Prompt => Can you rewrite the rows below, changing every "Screen dimensions" to "Display size" and leaving everything else untouched?
====== Extracted information ======
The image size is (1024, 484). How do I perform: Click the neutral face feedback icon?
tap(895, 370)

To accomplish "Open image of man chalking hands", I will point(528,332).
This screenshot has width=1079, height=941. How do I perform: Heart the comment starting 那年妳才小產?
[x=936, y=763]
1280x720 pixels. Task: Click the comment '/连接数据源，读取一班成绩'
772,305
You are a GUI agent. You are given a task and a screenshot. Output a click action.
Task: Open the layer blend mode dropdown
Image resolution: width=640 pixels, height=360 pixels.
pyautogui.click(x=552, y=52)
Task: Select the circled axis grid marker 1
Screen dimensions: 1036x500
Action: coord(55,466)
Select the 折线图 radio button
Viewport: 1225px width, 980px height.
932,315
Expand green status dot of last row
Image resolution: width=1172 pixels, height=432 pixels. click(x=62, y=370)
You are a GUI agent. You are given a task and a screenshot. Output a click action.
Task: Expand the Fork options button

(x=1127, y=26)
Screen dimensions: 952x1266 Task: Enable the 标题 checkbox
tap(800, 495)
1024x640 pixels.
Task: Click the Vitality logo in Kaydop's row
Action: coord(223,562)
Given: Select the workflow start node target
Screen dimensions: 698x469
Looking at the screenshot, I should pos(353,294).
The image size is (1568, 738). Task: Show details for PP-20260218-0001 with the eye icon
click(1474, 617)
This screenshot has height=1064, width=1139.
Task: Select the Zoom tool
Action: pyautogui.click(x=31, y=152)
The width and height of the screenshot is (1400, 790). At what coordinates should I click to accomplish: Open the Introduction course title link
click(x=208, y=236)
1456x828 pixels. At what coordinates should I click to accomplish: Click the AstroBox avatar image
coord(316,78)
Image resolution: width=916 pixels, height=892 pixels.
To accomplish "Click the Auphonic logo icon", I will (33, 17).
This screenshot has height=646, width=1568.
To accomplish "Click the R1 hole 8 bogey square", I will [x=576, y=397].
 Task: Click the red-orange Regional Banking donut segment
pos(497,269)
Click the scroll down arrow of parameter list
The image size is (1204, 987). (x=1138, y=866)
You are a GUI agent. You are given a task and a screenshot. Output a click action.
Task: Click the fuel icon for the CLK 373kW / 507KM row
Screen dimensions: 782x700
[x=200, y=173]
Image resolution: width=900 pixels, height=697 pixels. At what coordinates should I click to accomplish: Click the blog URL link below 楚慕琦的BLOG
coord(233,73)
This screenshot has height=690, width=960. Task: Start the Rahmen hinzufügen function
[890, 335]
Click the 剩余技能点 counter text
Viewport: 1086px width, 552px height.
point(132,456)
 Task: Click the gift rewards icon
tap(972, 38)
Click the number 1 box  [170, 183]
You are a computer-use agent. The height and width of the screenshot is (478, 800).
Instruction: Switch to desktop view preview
======
Result of the task =>
The image size is (1024, 484). How do I perform: Click the neutral face feedback icon?
tap(895, 370)

To accomplish "Open image of man chalking hands", I will point(528,332).
This screenshot has width=1079, height=941. How do I perform: Heart the comment starting 那年妳才小產?
[x=936, y=763]
1280x720 pixels. Task: Click the comment '/连接数据源，读取一班成绩'
772,305
You are a GUI agent. You are given a task and a screenshot. Output a click action.
Task: Open the layer blend mode dropdown
Image resolution: width=640 pixels, height=360 pixels.
pyautogui.click(x=552, y=52)
Task: Select the circled axis grid marker 1
Display size: 1036x500
Action: coord(55,466)
Select the 折线图 radio button
Viewport: 1225px width, 980px height.
932,315
Expand green status dot of last row
Image resolution: width=1172 pixels, height=432 pixels. click(x=62, y=370)
You are a GUI agent. You are given a task and a screenshot. Output a click action.
Task: Expand the Fork options button

(x=1127, y=26)
Display size: 952x1266 Task: Enable the 标题 checkbox
tap(800, 495)
1024x640 pixels.
Task: Click the Vitality logo in Kaydop's row
Action: coord(223,562)
Given: Select the workflow start node target
Display size: 698x469
Looking at the screenshot, I should pos(353,294).
The image size is (1568, 738). Task: Show details for PP-20260218-0001 with the eye icon
click(1474, 617)
This screenshot has height=1064, width=1139.
Task: Select the Zoom tool
Action: pyautogui.click(x=31, y=152)
The width and height of the screenshot is (1400, 790). At what coordinates should I click to accomplish: Open the Introduction course title link
click(x=208, y=236)
1456x828 pixels. At what coordinates should I click to accomplish: Click the AstroBox avatar image
coord(316,78)
Image resolution: width=916 pixels, height=892 pixels.
To accomplish "Click the Auphonic logo icon", I will (33, 17).
This screenshot has height=646, width=1568.
To accomplish "Click the R1 hole 8 bogey square", I will [x=576, y=397].
 Task: Click the red-orange Regional Banking donut segment
pos(497,269)
Click the scroll down arrow of parameter list
The image size is (1204, 987). (x=1138, y=866)
You are a GUI agent. You are given a task and a screenshot. Output a click action.
Task: Click the fuel icon for the CLK 373kW / 507KM row
Display size: 782x700
[x=200, y=173]
Image resolution: width=900 pixels, height=697 pixels. At what coordinates should I click to accomplish: Click the blog URL link below 楚慕琦的BLOG
coord(233,73)
This screenshot has height=690, width=960. Task: Start the Rahmen hinzufügen function
[890, 335]
Click the 剩余技能点 counter text
Viewport: 1086px width, 552px height.
point(132,456)
 Task: Click the gift rewards icon
tap(972, 38)
Click the number 1 box  [170, 183]
You are a computer-use agent. The height and width of the screenshot is (478, 800).
Instruction: Switch to desktop view preview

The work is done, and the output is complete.